● Task statement
Where does the word "Select" occur in the data below? Copy each line that holds it.

● ● ● ● ● ● ●

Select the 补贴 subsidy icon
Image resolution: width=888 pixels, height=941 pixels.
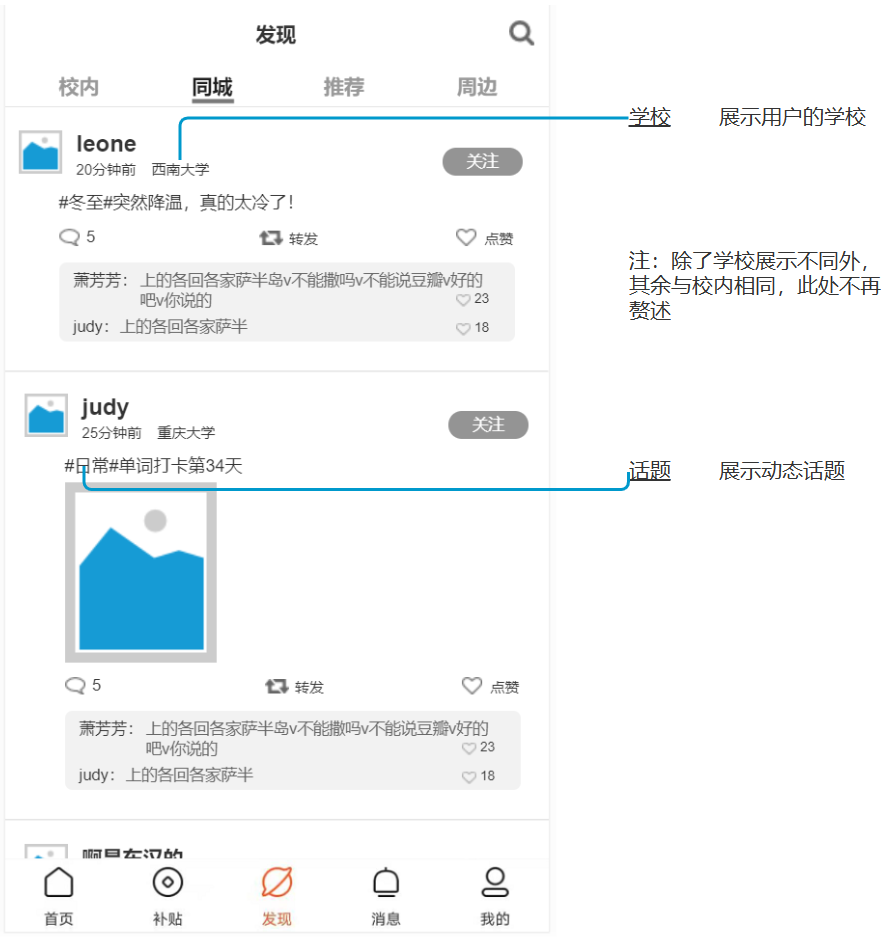point(167,882)
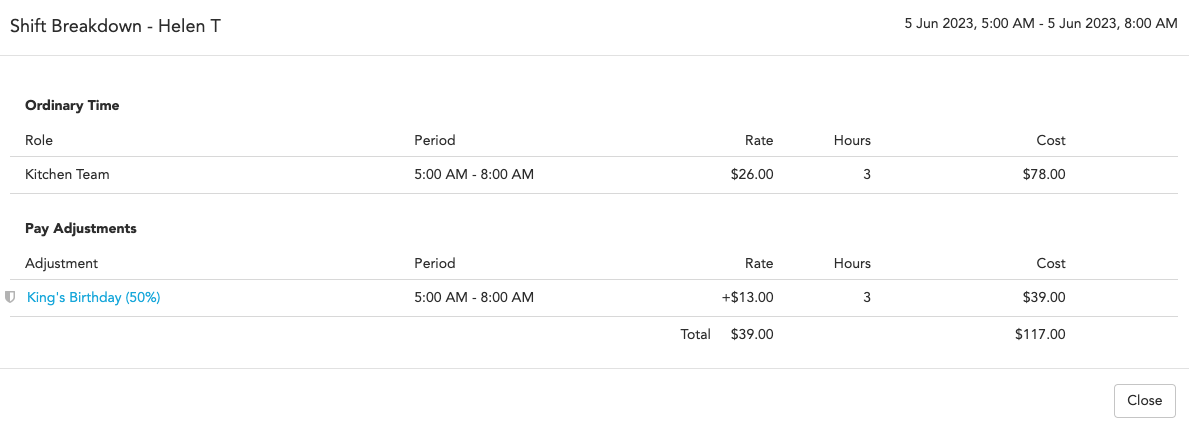1189x429 pixels.
Task: Click the +$13.00 adjustment rate
Action: coord(748,297)
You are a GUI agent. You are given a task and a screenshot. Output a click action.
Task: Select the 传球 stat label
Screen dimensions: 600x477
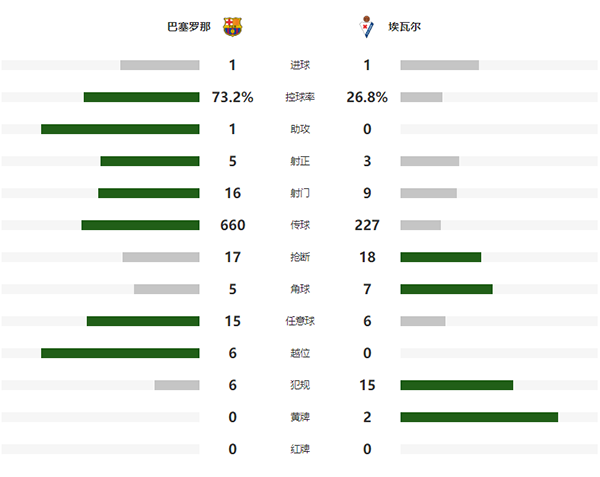click(x=299, y=225)
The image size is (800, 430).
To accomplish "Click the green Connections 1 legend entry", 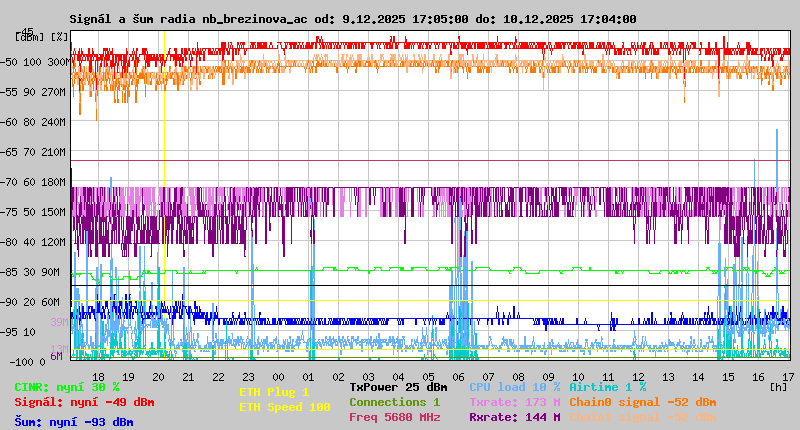I will (x=394, y=402).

● ● ● ● ● ● ●

● Solved problem
Select the 补贴 subsidy icon
Task: Select the 传球 stat label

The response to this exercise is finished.